Son of Keith Primeau, Chayse comes into camp after four seasons at the University of Nebraska-Omaha. The 24-year-old is the oldest player on the development camp roster. So he has quite a bit more experience than the rest of the group. And it doesn’t hurt that your father was a long-time NHL player as well. His brother, Cayden, is a part of the Montreal Canadiens organization and has appeared in 18 NHL games over the last three years.

Chayse was originally set to attend Canisius but ended up decommitting after a coaching change. Just a few days later, he was already in touch with the Omaha staff. And four years later, Primeau is set to take on his next journey. Due to the COVID-19 pandemic, NCAA athletes were given an extra year of eligibility. Primeau will play his fifth season at the University of Notre Dame after his transfer.

With Omaha, Primeau appeared in 117 games where he posted a total of 29 goals and 72 points.

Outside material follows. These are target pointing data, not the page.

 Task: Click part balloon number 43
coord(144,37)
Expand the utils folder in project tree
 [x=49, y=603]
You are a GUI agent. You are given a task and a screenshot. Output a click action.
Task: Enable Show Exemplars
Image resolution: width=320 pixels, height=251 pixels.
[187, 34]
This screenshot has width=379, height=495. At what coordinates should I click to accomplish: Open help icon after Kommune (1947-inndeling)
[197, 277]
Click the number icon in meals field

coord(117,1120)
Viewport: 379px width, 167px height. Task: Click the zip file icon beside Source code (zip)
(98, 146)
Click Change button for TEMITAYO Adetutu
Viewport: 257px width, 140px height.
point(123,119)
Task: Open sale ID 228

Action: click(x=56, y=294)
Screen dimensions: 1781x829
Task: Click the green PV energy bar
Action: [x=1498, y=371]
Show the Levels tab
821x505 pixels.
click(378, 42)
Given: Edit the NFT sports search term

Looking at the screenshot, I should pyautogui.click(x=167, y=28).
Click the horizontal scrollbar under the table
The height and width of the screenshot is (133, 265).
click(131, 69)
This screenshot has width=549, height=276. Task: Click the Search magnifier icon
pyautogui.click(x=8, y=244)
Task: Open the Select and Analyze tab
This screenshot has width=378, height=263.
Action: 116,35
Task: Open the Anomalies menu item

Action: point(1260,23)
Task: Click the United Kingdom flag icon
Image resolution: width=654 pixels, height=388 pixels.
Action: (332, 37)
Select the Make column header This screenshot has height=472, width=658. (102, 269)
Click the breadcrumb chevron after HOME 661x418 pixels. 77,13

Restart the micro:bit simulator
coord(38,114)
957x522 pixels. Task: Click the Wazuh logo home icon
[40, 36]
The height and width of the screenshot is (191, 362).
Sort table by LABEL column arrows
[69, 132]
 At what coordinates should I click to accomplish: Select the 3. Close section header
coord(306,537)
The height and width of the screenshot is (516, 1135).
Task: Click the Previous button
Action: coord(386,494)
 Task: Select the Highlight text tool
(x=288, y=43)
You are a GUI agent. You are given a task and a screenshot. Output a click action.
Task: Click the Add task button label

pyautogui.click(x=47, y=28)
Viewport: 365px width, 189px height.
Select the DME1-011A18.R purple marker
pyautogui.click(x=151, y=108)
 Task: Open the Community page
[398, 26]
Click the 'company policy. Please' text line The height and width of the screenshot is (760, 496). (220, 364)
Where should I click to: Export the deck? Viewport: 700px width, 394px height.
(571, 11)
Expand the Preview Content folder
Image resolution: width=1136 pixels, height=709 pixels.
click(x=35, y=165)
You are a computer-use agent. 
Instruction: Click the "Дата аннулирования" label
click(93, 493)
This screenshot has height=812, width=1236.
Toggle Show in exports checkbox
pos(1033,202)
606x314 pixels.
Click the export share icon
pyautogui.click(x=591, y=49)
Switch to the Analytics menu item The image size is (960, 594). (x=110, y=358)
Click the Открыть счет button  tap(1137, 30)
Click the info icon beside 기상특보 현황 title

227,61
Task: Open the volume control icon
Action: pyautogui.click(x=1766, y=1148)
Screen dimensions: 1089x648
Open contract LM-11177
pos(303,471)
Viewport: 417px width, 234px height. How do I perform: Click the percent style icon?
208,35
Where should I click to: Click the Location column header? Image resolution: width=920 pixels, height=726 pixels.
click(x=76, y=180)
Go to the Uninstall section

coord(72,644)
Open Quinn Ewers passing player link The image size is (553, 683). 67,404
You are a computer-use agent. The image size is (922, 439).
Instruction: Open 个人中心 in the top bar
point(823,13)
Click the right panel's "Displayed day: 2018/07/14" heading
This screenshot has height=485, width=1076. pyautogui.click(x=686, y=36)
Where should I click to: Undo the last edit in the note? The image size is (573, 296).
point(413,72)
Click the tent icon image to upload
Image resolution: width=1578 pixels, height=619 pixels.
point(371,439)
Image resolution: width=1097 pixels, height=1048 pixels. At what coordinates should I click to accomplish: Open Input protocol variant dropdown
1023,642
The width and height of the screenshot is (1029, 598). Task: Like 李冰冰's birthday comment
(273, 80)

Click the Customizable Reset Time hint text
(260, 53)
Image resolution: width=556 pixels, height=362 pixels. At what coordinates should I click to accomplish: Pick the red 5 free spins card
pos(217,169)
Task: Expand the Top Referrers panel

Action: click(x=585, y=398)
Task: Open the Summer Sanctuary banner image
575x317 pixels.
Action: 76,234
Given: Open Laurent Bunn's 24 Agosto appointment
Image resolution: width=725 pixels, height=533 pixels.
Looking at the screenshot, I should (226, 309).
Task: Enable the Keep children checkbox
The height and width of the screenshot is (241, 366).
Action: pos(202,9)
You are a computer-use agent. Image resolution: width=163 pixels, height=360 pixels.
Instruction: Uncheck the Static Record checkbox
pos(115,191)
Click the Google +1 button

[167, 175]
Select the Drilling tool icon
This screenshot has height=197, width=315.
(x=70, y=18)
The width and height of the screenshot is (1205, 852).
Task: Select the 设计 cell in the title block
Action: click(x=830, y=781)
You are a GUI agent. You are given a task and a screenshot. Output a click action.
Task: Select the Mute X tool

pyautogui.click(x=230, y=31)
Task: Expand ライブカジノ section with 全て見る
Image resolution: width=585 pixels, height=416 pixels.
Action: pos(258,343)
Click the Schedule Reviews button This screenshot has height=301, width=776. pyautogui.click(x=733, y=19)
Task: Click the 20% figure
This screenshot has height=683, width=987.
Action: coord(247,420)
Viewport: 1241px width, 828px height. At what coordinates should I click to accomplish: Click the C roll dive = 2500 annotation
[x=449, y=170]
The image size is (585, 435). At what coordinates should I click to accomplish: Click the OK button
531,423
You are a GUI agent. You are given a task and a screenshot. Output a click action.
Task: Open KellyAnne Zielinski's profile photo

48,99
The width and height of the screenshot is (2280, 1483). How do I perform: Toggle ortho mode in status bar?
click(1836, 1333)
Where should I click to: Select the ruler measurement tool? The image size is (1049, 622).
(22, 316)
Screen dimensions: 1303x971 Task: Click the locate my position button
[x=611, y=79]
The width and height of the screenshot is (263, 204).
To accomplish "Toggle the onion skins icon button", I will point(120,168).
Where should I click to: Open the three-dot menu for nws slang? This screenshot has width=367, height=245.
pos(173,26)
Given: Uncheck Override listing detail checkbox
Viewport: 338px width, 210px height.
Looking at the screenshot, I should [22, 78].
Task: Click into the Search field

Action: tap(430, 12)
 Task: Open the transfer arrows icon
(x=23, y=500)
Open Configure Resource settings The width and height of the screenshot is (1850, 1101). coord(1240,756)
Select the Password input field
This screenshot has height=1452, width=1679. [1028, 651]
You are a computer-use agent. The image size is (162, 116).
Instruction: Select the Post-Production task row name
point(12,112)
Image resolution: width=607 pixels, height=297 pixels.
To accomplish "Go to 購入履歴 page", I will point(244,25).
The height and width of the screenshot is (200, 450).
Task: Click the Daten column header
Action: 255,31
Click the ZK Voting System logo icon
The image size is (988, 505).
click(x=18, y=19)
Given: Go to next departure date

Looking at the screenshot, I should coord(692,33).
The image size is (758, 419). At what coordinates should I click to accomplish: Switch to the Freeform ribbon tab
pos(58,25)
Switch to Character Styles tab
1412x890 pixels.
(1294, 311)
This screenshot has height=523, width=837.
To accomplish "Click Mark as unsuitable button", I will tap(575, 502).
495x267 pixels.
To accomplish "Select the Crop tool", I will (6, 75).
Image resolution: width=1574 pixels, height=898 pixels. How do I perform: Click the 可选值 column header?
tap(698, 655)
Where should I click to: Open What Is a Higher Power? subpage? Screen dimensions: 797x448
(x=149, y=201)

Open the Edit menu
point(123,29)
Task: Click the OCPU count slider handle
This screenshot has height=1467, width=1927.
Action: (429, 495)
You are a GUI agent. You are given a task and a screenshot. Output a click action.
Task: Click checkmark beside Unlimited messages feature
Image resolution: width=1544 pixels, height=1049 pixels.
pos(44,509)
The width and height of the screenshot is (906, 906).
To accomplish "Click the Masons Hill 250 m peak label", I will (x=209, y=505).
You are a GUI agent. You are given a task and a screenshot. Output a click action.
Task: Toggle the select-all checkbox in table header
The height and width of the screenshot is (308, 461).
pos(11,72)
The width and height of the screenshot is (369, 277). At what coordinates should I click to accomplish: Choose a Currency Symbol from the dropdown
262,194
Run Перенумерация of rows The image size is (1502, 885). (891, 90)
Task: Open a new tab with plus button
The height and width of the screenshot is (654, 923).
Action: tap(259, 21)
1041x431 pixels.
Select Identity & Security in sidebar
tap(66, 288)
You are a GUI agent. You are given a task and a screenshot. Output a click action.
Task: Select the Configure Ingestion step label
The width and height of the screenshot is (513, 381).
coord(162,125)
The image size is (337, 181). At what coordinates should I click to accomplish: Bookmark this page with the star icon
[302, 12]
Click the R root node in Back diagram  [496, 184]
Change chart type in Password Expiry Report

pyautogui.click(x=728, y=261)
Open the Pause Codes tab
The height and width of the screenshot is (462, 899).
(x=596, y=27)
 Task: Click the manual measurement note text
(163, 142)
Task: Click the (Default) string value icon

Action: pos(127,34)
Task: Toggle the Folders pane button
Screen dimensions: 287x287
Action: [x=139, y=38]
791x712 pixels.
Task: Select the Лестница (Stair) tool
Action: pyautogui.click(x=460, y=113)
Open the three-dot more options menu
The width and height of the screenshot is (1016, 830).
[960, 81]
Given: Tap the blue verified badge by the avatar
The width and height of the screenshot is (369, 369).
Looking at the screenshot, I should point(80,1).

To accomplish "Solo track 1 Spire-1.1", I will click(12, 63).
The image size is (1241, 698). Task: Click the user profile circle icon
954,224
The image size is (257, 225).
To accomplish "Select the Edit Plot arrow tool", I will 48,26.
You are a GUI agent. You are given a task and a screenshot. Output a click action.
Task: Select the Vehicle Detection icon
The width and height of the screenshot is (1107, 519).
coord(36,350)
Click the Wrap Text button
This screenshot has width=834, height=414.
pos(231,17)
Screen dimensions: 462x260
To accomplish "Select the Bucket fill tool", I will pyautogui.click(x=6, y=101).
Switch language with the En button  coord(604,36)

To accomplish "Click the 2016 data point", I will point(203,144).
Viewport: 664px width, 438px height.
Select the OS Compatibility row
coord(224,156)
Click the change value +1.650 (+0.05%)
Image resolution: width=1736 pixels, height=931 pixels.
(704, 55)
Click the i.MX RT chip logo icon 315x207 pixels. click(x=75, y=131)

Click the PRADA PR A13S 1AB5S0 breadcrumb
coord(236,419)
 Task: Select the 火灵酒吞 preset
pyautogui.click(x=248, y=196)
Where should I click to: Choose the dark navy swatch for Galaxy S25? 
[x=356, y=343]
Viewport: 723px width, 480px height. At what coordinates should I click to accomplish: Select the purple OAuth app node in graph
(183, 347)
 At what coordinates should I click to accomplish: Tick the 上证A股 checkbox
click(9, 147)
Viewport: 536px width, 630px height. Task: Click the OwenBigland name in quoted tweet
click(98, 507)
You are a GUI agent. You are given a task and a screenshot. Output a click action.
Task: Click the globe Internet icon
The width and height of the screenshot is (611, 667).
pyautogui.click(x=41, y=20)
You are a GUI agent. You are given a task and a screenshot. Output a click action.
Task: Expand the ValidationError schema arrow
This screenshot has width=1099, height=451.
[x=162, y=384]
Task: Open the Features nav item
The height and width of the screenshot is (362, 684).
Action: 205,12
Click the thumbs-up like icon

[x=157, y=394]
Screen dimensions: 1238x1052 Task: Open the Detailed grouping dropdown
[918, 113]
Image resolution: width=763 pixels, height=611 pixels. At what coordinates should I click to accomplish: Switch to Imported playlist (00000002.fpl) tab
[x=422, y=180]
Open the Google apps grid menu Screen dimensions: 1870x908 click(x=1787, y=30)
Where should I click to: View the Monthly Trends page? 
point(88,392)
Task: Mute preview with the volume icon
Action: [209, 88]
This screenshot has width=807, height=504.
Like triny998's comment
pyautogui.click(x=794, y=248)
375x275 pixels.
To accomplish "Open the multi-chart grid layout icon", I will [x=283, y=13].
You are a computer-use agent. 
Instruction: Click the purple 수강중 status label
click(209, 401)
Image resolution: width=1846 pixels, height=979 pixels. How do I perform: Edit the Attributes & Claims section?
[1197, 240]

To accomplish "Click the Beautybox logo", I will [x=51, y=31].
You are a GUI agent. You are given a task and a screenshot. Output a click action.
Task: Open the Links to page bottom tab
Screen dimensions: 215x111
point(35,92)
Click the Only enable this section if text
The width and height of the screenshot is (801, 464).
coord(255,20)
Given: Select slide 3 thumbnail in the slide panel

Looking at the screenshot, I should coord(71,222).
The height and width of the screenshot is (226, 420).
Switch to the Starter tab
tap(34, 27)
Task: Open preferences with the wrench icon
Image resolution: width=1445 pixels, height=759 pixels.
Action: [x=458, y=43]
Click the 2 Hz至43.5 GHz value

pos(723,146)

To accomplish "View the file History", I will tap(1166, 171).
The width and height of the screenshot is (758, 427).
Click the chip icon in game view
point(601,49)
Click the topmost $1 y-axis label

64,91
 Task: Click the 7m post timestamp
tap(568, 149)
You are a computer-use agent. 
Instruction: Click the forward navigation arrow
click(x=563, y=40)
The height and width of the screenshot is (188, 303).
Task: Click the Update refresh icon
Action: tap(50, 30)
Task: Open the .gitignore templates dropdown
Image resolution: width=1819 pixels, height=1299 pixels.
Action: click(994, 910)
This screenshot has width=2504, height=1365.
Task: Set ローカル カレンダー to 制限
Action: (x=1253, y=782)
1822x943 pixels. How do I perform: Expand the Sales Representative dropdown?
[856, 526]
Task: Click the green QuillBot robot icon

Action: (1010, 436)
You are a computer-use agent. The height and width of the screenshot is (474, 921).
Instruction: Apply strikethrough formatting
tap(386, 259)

Not eye-catching numbers, but he did post identical stat lines of nine goals and 23 points during his final two seasons. He’ll be the latest Primeau looking to make it into the NHL.

Tye McSorley

If that name sounds familiar, it should. Tye is the nephew of NHL veteran Marty McSorley. McSorley spent the last half of the season with the London Knights after three and a half years with the Oshawa Generals. During his time with the Generals, he only had a single goal and eight points overall. The team did not take part in the 2020-21 season.

Things clearly weren’t working out for McSorley with the Generals. He was traded to the Knights in December of last year for a 10th-round pick in 2023. Known to have a physical presence, McSorley began to find his offense with the Knights. In 42 games, he had eight goals and 15 points. He secured the first hat trick, a natural one at that, of his junior career in a 7-3 victory over the Owen Sound Attack.

Known as an “overager” in junior hockey, McSorley made the cutoff by about six months to be able to play this past season. A player can be no older than 20 as of the last day of December in the current season. McSorley had turned 21 this past season.

Tyler Savard

Rounding out the group of forwards, Tyler is the son of NHL veteran Marc Savard. He is coming off his first season in the OHL with the Soo Greyhounds as he did not play hockey during the 2020-21 season. The Greyhounds drafted him in the 11th round of the OHL Draft in 2019. He was ranked among skaters for the 2022 NHL Entry Draft, but would not be selected.

In his first junior season, Savard posted nine goals and 28 points in 49 games for the Greyhounds. It took him a bit to get adjusted to the fast pace of the OHL as he was held off the goal-scoring sheet during his first 11 games. Before coming to the Greyhounds, Savard impressed with the Soo Thunderbirds of the Northern Ontario Junior Hockey League. There he had 19 goals and 50 points in 43 games. That was good for second on the team in scoring.

It’s going to take some time for the 19-year-old to get up to speed after losing an entire season of his junior career. But having a chance to join an NHL prospect camp will certainly help him along the way.